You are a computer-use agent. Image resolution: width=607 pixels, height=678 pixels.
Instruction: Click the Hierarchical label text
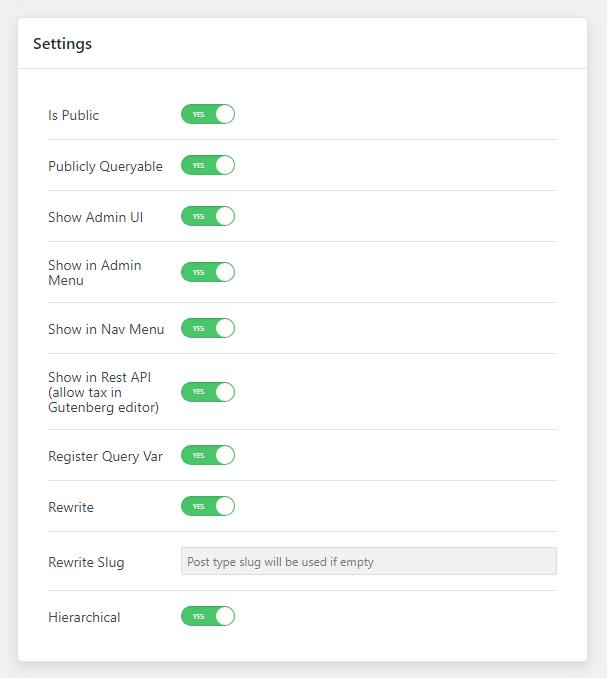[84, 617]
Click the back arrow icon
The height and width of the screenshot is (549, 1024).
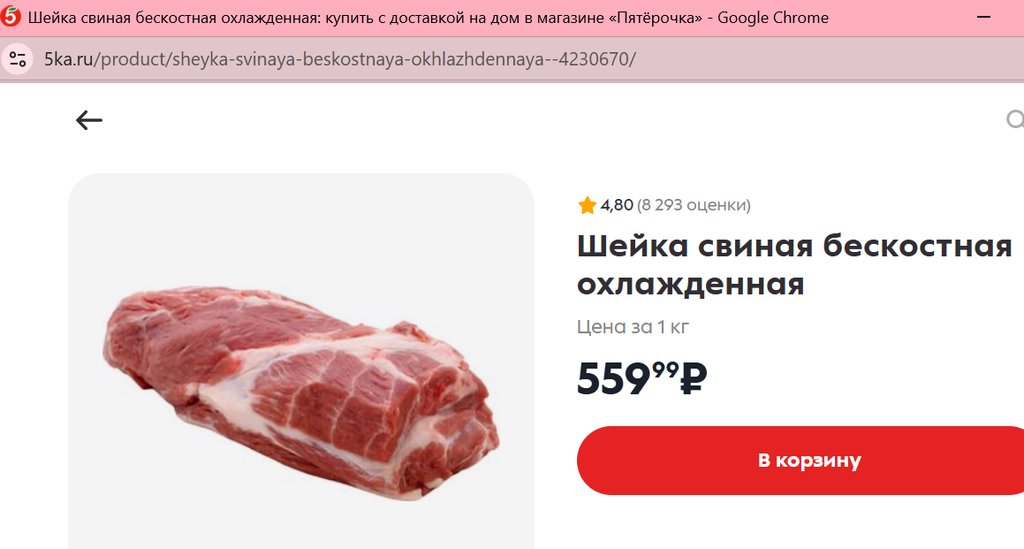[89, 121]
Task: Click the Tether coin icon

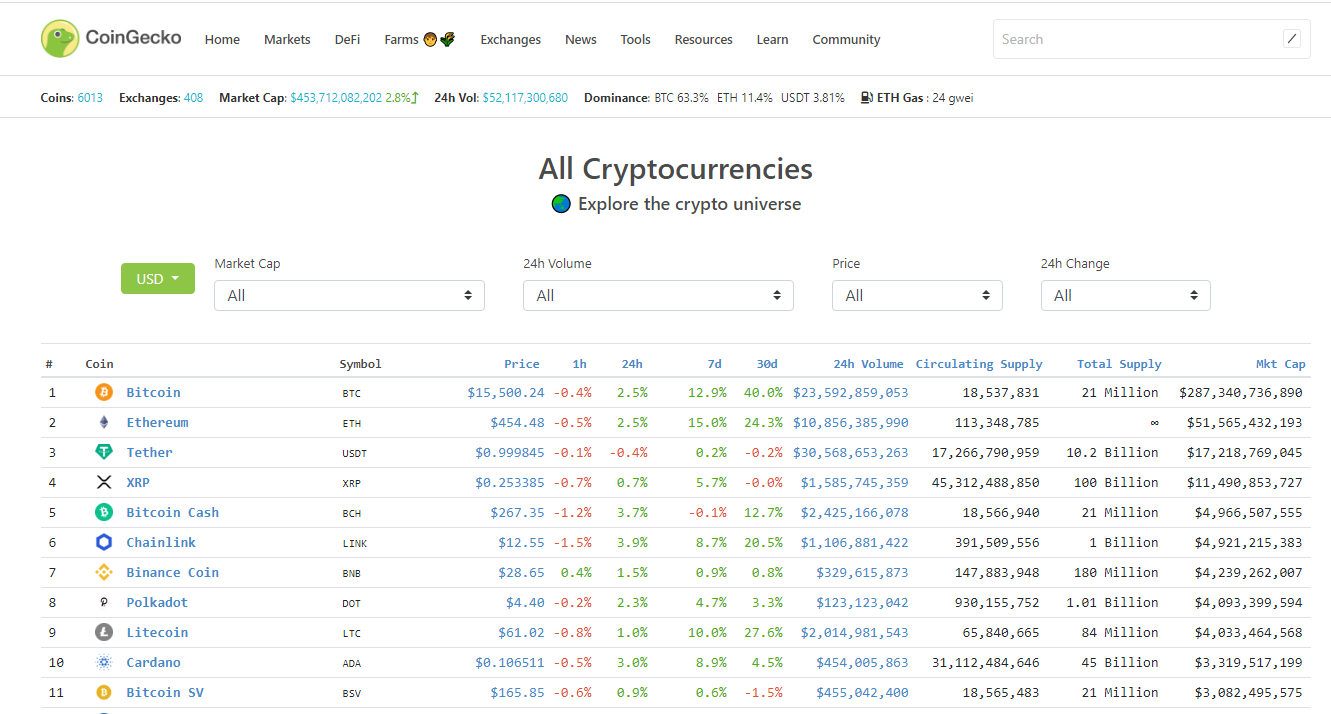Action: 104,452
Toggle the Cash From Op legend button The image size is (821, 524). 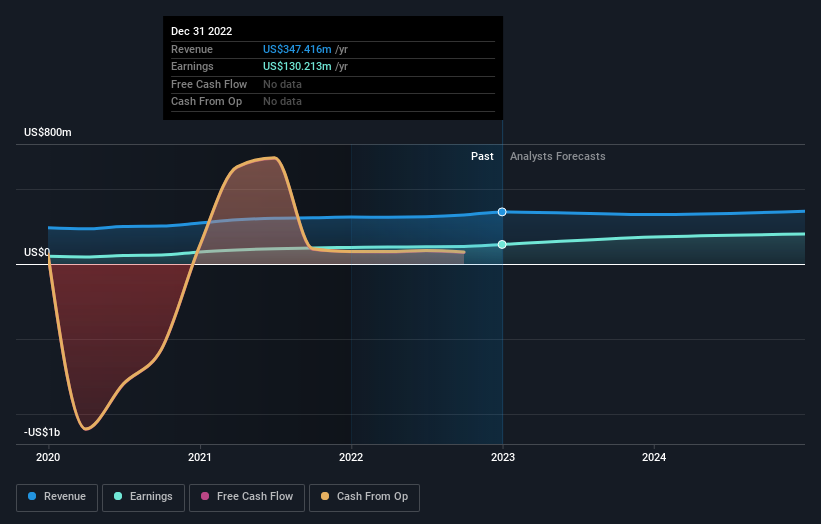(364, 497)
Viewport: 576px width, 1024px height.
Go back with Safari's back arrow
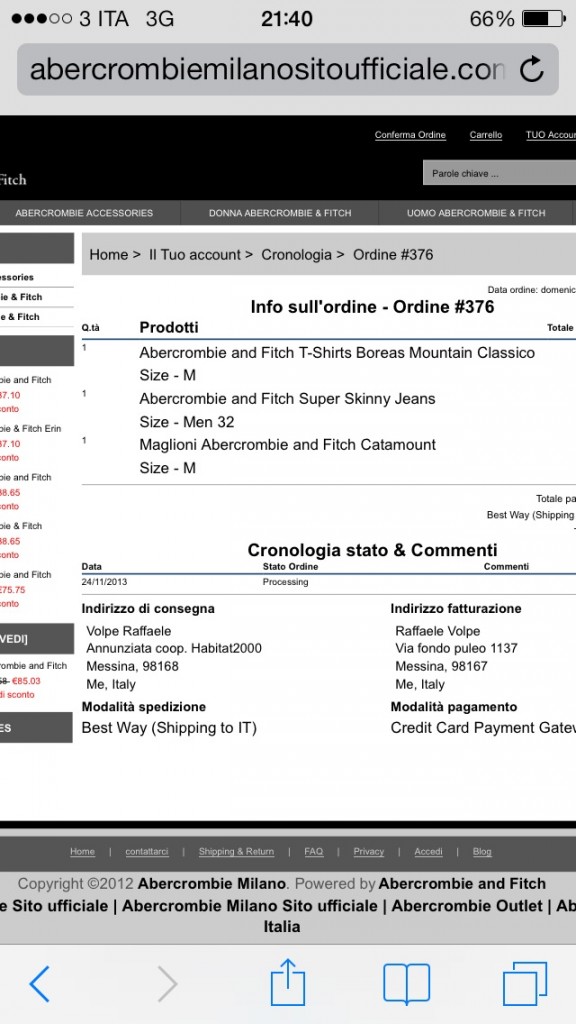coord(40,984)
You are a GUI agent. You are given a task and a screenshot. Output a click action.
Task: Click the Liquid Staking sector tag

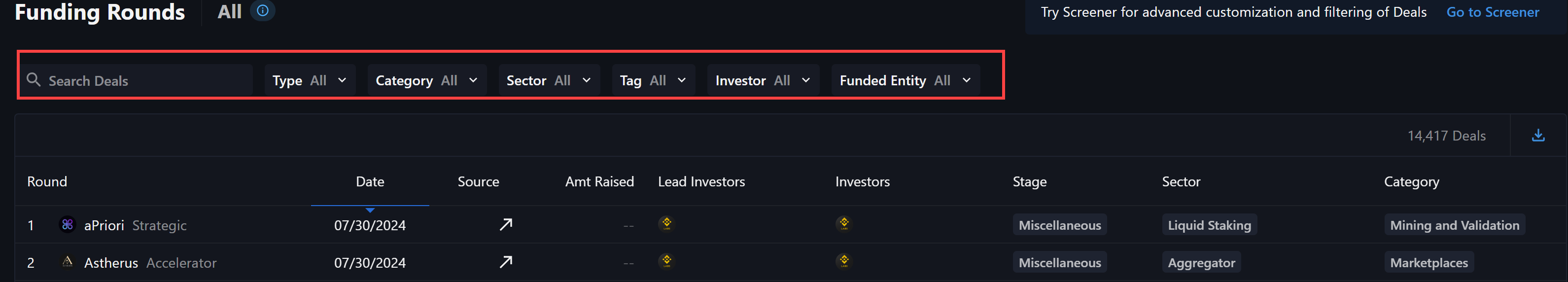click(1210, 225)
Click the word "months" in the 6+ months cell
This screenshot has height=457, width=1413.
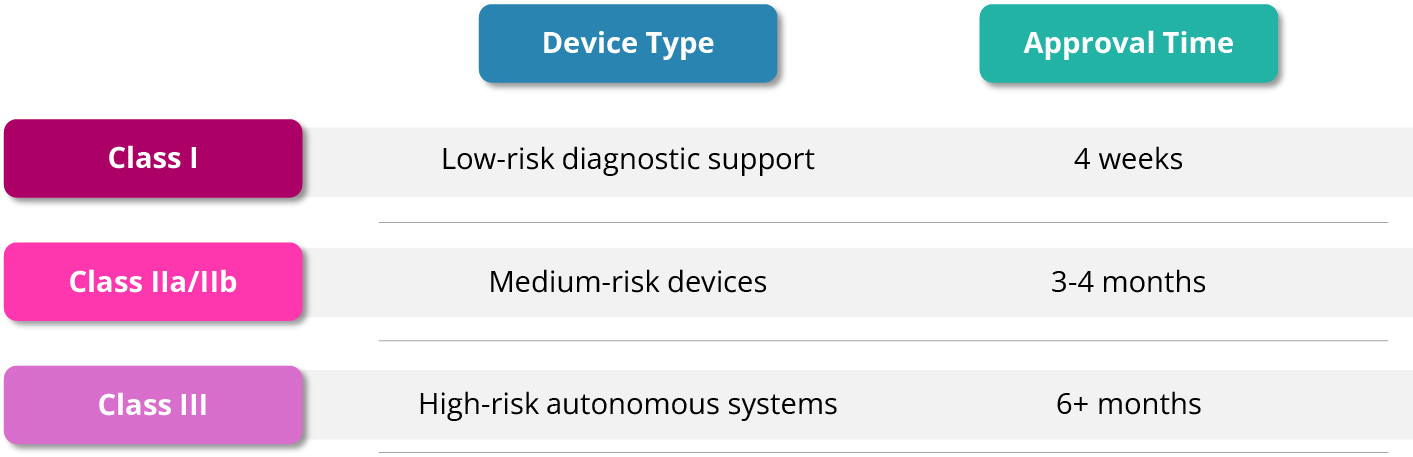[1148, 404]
================================
> **Written request**
How many lines of the entries above contain the string "width", matching case exactly? Reply with the number alone.

> **Task solution**
4